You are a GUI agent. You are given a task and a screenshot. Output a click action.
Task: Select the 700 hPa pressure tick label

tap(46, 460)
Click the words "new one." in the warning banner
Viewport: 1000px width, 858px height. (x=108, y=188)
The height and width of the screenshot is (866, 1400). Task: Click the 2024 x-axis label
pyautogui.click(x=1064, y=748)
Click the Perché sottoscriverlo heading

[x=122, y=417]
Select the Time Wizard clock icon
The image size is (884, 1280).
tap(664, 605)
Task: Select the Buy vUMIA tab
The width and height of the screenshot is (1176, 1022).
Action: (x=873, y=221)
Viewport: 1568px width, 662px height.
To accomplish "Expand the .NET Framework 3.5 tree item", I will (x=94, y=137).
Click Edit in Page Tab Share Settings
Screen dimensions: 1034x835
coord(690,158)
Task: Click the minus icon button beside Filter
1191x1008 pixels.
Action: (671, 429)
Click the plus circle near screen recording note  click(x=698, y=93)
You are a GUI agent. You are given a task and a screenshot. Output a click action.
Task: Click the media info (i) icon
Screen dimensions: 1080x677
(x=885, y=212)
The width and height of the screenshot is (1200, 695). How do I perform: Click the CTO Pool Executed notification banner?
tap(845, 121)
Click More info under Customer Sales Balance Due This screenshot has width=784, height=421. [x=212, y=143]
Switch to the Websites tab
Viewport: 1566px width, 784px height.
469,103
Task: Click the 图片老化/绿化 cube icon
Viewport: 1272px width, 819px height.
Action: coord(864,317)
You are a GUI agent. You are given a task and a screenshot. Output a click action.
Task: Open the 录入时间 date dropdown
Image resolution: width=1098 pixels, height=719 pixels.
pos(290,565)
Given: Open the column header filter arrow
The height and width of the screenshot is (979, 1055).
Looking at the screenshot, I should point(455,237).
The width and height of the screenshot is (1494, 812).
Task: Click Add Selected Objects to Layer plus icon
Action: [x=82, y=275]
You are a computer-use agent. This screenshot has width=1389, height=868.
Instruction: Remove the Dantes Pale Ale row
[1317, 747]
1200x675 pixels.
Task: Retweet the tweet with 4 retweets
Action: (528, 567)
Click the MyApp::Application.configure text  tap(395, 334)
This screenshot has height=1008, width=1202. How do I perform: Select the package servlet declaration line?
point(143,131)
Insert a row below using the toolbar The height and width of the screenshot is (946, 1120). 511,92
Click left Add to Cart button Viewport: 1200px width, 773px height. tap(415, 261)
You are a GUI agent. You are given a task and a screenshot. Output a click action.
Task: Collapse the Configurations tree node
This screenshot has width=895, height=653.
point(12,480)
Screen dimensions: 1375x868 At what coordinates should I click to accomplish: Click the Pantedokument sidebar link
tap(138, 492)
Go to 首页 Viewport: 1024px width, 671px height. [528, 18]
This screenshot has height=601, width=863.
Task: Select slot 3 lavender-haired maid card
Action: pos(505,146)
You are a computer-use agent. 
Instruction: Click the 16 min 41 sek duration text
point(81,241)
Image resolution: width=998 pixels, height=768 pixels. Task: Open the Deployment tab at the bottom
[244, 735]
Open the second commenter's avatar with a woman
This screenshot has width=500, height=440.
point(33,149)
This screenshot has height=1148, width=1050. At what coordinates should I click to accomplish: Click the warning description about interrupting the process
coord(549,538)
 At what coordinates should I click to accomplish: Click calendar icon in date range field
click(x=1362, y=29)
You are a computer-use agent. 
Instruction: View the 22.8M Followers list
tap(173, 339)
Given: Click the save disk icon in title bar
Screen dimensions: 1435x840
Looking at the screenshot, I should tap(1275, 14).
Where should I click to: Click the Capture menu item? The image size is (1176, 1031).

_Instructions to follow_. Rewrite all of the records above as a numbered list, one line per item, and leave out the blank lines.

_Complete output_.
1. You are a GUI agent. You are given a task and a screenshot. Output a click action.
2. Task: Select the 700 hPa pressure tick label
3. tap(46, 460)
4. Click the words "new one." in the warning banner
5. Viewport: 1000px width, 858px height. (x=108, y=188)
6. The height and width of the screenshot is (866, 1400). Task: Click the 2024 x-axis label
7. pyautogui.click(x=1064, y=748)
8. Click the Perché sottoscriverlo heading
9. [x=122, y=417]
10. Select the Time Wizard clock icon
11. The image size is (884, 1280).
12. tap(664, 605)
13. Task: Select the Buy vUMIA tab
14. The width and height of the screenshot is (1176, 1022).
15. Action: (x=873, y=221)
16. Viewport: 1568px width, 662px height.
17. To accomplish "Expand the .NET Framework 3.5 tree item", I will (x=94, y=137).
18. Click Edit in Page Tab Share Settings
19. Screen dimensions: 1034x835
20. coord(690,158)
21. Task: Click the minus icon button beside Filter
22. 1191x1008 pixels.
23. Action: (671, 429)
24. Click the plus circle near screen recording note  click(x=698, y=93)
25. You are a GUI agent. You are given a task and a screenshot. Output a click action.
26. Task: Click the media info (i) icon
27. Screen dimensions: 1080x677
28. (x=885, y=212)
29. The width and height of the screenshot is (1200, 695). How do I perform: Click the CTO Pool Executed notification banner?
30. tap(845, 121)
31. Click More info under Customer Sales Balance Due This screenshot has width=784, height=421. [x=212, y=143]
32. Switch to the Websites tab
33. Viewport: 1566px width, 784px height.
34. 469,103
35. Task: Click the 图片老化/绿化 cube icon
36. Viewport: 1272px width, 819px height.
37. Action: coord(864,317)
38. You are a GUI agent. You are given a task and a screenshot. Output a click action.
39. Task: Open the 录入时间 date dropdown
40. Image resolution: width=1098 pixels, height=719 pixels.
41. pos(290,565)
42. Given: Open the column header filter arrow
43. The height and width of the screenshot is (979, 1055).
44. Looking at the screenshot, I should point(455,237).
45. The width and height of the screenshot is (1494, 812).
46. Task: Click Add Selected Objects to Layer plus icon
47. Action: [x=82, y=275]
48. You are a computer-use agent. This screenshot has width=1389, height=868.
49. Instruction: Remove the Dantes Pale Ale row
50. [1317, 747]
51. 1200x675 pixels.
52. Task: Retweet the tweet with 4 retweets
53. Action: (528, 567)
54. Click the MyApp::Application.configure text  tap(395, 334)
55. This screenshot has height=1008, width=1202. How do I perform: Select the package servlet declaration line?
56. point(143,131)
57. Insert a row below using the toolbar The height and width of the screenshot is (946, 1120). 511,92
58. Click left Add to Cart button Viewport: 1200px width, 773px height. tap(415, 261)
59. You are a GUI agent. You are given a task and a screenshot. Output a click action.
60. Task: Collapse the Configurations tree node
61. This screenshot has width=895, height=653.
62. point(12,480)
63. Screen dimensions: 1375x868 At what coordinates should I click to accomplish: Click the Pantedokument sidebar link
64. tap(138, 492)
65. Go to 首页 Viewport: 1024px width, 671px height. [528, 18]
66. This screenshot has height=601, width=863.
67. Task: Select slot 3 lavender-haired maid card
68. Action: pos(505,146)
69. You are a computer-use agent. 
70. Instruction: Click the 16 min 41 sek duration text
71. point(81,241)
72. Image resolution: width=998 pixels, height=768 pixels. Task: Open the Deployment tab at the bottom
73. [244, 735]
74. Open the second commenter's avatar with a woman
75. This screenshot has width=500, height=440.
76. point(33,149)
77. This screenshot has height=1148, width=1050. At what coordinates should I click to accomplish: Click the warning description about interrupting the process
78. coord(549,538)
79.  At what coordinates should I click to accomplish: Click calendar icon in date range field
80. click(x=1362, y=29)
81. You are a computer-use agent. 
82. Instruction: View the 22.8M Followers list
83. tap(173, 339)
84. Given: Click the save disk icon in title bar
85. Screen dimensions: 1435x840
86. Looking at the screenshot, I should tap(1275, 14).
87. Where should I click to: Click the Capture menu item? The image size is (1176, 1031).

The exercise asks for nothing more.